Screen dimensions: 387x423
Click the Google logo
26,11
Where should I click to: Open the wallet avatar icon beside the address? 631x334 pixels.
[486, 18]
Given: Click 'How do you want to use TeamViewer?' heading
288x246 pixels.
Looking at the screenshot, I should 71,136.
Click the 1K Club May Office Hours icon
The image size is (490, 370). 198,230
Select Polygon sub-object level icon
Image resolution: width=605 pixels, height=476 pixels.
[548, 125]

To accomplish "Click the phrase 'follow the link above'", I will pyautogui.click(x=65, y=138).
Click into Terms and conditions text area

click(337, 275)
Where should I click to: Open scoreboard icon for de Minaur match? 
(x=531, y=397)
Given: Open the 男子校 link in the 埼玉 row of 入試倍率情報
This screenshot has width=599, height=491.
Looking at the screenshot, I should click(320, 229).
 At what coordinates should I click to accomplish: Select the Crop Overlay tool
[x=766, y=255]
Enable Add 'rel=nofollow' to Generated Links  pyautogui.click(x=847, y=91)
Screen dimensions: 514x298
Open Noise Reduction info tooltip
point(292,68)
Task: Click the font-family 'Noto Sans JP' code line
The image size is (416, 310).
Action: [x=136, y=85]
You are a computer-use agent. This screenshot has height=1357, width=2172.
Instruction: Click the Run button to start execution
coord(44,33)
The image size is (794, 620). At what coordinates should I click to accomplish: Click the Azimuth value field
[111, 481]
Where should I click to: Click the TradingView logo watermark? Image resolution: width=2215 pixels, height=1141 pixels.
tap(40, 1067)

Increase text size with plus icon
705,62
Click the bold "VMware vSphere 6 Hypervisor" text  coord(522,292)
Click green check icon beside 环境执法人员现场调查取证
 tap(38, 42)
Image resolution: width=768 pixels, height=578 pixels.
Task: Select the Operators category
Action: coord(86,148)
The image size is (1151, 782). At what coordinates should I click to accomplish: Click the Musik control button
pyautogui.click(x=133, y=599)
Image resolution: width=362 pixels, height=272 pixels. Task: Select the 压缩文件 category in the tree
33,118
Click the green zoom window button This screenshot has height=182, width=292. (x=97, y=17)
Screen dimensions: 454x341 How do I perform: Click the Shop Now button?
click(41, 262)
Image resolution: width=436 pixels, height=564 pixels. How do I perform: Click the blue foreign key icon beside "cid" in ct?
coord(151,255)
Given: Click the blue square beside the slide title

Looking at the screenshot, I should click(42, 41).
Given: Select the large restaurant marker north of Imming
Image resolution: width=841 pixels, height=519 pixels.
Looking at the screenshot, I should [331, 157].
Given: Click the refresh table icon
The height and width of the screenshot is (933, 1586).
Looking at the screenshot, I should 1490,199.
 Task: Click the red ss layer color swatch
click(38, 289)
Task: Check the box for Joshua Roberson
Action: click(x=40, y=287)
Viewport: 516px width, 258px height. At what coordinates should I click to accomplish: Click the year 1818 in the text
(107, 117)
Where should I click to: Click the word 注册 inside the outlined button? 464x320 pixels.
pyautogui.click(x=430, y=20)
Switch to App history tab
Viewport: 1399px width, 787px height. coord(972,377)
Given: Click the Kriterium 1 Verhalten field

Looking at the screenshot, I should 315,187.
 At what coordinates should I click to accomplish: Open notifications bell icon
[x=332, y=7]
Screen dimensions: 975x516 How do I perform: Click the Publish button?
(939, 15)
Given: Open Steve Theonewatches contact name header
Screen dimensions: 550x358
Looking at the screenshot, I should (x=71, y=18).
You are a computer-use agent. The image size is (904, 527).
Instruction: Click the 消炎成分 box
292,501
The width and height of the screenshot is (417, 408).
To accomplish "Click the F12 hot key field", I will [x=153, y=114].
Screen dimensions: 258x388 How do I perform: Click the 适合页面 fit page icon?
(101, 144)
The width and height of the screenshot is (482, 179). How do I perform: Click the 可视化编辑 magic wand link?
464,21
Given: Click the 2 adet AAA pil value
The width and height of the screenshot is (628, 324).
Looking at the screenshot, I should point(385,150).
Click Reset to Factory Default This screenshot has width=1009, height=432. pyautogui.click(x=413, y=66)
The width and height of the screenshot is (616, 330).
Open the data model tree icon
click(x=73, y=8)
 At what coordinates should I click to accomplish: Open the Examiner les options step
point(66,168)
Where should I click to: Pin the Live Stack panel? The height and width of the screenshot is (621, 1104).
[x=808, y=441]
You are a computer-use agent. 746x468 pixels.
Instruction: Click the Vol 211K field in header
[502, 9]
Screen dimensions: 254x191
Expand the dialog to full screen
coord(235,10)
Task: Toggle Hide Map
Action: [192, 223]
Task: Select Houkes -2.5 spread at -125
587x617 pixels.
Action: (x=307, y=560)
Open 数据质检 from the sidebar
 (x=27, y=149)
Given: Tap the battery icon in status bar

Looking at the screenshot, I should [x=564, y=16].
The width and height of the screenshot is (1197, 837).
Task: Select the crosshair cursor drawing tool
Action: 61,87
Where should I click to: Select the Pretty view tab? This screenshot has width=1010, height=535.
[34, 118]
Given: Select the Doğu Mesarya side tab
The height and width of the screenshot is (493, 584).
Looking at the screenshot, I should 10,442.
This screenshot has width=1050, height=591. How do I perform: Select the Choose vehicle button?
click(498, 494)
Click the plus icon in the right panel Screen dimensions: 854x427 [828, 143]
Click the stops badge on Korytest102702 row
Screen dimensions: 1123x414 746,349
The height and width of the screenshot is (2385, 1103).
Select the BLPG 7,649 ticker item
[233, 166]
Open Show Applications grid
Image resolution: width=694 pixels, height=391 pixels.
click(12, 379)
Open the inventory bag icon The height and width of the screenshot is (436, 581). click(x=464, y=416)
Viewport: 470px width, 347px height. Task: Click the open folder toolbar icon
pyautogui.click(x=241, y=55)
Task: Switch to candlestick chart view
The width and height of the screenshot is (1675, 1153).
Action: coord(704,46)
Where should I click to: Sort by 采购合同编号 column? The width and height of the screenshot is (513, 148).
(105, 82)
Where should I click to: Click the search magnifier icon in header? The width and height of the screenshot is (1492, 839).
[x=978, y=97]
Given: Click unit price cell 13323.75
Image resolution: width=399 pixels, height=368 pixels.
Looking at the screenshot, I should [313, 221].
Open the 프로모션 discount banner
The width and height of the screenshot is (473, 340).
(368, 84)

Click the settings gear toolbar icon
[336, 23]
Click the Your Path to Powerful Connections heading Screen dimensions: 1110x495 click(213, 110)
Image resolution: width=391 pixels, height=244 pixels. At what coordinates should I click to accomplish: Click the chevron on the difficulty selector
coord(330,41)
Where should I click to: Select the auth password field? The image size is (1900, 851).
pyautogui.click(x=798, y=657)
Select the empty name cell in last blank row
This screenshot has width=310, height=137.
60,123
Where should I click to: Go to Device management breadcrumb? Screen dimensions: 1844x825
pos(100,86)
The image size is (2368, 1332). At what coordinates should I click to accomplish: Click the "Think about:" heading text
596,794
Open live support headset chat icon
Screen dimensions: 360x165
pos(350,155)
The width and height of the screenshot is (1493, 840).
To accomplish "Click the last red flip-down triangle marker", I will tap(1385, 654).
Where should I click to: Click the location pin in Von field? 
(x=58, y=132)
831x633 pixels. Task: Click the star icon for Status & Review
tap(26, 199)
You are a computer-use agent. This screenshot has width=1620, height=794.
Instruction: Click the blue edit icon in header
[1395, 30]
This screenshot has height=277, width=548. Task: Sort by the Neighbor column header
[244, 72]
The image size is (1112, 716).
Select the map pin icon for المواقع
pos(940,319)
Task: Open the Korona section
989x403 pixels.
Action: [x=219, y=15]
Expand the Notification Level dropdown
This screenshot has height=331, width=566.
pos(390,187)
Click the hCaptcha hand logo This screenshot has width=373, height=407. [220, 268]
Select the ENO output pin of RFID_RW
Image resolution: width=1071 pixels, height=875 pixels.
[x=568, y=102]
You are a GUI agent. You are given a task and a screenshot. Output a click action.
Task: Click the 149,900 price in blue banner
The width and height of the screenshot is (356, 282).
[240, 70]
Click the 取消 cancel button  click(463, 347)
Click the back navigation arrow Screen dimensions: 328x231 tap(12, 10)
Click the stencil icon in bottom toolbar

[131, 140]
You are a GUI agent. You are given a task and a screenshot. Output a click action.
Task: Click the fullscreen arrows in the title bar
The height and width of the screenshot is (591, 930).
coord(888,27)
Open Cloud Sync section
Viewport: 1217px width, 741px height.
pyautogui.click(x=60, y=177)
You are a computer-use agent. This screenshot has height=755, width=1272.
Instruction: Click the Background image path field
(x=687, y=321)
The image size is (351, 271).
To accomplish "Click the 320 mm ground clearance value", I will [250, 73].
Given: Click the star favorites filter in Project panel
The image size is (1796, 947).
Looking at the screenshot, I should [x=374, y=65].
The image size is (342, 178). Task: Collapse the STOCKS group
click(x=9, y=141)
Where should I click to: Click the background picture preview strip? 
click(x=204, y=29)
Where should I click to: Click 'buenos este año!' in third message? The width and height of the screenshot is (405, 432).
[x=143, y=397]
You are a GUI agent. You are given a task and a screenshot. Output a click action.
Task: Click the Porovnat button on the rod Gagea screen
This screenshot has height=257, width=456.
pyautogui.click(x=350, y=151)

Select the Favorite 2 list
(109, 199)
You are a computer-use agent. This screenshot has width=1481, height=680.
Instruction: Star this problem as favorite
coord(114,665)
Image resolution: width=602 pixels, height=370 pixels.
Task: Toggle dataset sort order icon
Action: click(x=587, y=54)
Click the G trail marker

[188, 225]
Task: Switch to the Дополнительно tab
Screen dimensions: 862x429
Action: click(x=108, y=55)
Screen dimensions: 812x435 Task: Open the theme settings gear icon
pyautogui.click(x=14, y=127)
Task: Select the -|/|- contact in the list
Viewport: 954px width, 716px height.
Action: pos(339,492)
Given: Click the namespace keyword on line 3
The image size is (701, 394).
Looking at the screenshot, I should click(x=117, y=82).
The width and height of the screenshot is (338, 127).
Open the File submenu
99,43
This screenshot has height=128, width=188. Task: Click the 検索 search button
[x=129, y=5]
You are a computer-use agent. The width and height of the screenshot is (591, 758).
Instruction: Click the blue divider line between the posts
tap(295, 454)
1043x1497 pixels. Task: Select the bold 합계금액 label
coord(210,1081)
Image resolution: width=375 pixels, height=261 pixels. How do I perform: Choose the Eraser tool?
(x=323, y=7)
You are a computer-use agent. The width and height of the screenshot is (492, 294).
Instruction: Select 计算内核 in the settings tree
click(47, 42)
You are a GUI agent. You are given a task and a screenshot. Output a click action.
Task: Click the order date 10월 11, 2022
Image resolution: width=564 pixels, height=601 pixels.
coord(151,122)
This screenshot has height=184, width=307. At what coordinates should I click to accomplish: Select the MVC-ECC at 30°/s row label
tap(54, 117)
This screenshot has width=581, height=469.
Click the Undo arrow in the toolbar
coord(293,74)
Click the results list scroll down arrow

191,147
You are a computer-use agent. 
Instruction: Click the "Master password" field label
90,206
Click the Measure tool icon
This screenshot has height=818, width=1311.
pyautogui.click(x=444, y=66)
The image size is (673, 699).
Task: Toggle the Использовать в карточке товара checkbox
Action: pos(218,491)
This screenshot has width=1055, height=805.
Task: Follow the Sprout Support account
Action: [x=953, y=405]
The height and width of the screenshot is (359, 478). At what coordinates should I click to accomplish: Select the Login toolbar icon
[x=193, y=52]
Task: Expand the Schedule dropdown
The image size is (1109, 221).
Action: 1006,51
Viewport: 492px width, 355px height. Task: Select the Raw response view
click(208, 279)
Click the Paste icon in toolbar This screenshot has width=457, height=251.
····················
[Task goal]
Reproduce the records between the line containing "Open live support headset chat icon" and the line containing "tap(26, 199)", inclusive, and give only those lines, requests included. Multiply every click coordinate in the answers by 1.95 and round each result to a whole number, rounding halves up.

[Output of the task]
Open live support headset chat icon
Screen dimensions: 360x165
pos(683,302)
The width and height of the screenshot is (1493, 840).
To accomplish "Click the last red flip-down triangle marker", I will tap(2701, 1275).
Where should I click to: Click the location pin in Von field? 
(x=113, y=257)
831x633 pixels. Task: Click the star icon for Status & Review
tap(51, 388)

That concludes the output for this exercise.